Last of the Alphas said:
Women DO want a nice guy.
What they don't tell you, and what they themselves don't even realize is....
Drumroll Please....
They want to see the edgy side of you FIRST
After you've created the attraction - by being edgy - THEN you can begin with the sharing of 'nice gestures'. Etc etc etc.
You're going to fall flat on your face with this "experiment" of yours.
What I've found is that you have to hit it right before you have any long term chance with the hot girl.
Take that to the bank.
So you are saying, create the initial attraction, go on dates, 'be the prize', and then throw in nice gestures?
I've done that, and I do believe those nice gestures and validating her, is somewhat needed to keep this relationship I have alive.
She has earned my attention because I have ignored her constantly, never initiated conversation once, and always remained far from her.
She kind of say's she needs it, and she is an over-thinker. So I'm constantly on her mind, she can't get rid of me. She is always messaging me random thoughts about me, etc.
She wants that closeness in the relationship. I can still be a man, not put her on a pedestal, and be myself.
I'm good with attraction, I'm BEST with maintaining and keeping the relationship, but I fail horribly with somehow transitioning the dating into commitment.
I don't know if I should play hard again, OR show her that closeness. She wants the closeness... she said, and I can feel it that she actually does. Even touching her on a date, she said her body just reacted so well to it, she didn't want me to stop. At the kiss, she was dying to get back out of her car, make me roll down my window, and kiss me a second time.

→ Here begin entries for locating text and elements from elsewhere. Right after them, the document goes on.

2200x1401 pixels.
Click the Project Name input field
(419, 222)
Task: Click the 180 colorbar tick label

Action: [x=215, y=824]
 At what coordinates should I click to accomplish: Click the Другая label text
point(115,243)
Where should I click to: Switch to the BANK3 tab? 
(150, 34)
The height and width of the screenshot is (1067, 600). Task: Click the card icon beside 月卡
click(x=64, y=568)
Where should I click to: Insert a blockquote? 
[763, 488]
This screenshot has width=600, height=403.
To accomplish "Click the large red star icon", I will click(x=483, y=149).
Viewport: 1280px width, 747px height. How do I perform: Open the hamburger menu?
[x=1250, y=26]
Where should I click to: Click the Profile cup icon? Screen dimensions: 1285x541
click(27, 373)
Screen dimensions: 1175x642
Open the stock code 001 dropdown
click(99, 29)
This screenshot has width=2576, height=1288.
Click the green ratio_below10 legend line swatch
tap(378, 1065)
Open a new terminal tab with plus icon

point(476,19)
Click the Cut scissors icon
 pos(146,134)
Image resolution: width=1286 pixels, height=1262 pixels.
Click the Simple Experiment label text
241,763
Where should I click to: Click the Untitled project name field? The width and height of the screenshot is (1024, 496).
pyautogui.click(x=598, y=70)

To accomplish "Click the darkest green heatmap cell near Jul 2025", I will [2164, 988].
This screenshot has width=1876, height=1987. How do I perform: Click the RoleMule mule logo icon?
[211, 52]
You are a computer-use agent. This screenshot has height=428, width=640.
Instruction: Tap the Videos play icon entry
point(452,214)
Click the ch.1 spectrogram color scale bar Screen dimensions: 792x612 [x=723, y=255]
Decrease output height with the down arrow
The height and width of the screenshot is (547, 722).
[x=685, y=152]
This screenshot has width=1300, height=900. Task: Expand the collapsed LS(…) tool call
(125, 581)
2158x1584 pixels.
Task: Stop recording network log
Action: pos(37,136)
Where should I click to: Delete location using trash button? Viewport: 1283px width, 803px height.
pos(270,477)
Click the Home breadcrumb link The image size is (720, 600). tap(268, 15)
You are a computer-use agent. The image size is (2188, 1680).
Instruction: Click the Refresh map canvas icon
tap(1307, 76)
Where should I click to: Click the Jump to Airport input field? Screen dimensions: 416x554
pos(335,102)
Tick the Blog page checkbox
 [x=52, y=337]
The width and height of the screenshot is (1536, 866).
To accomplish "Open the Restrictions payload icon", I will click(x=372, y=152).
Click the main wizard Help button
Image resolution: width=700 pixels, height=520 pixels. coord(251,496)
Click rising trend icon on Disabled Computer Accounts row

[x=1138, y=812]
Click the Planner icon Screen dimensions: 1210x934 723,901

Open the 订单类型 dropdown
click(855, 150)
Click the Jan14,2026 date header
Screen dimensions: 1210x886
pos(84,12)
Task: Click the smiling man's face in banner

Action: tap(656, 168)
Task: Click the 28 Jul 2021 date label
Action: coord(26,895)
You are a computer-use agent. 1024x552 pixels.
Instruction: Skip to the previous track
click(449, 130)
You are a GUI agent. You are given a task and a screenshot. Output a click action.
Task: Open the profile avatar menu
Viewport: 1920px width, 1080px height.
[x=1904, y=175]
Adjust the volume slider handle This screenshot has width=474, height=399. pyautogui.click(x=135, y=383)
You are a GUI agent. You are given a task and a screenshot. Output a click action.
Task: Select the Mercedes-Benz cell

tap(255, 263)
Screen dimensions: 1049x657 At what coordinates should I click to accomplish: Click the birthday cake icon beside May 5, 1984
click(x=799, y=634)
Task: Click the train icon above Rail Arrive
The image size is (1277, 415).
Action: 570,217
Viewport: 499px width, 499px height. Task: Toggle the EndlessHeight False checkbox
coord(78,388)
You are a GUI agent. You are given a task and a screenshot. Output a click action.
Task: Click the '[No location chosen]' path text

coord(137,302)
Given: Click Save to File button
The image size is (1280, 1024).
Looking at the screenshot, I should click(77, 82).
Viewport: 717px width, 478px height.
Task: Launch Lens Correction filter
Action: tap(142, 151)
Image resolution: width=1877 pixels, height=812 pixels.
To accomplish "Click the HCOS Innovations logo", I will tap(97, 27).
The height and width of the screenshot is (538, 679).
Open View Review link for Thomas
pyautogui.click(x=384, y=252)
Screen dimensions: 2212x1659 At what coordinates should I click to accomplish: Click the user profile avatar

That part is good -- but do I maintain that 'openness' and let her close it by asking for a committed relationship? OR, do I show her that 'closeness' and basically show her how it is like?
I think the first one would be better - because she is used to me not replying to her message, and then replying to me minutes later. So she constantly closes that communication gap.
So do I still see other women? Obviously! But she says "I can't imagine you liking another girl... I don't want you to make eye contact, flirt, and check out other women. I want you to only look at me."
So -- I feel like that would be an advantage, since she wants to move this to a commitment so I won't date other women.
I don't know, but your comment was good.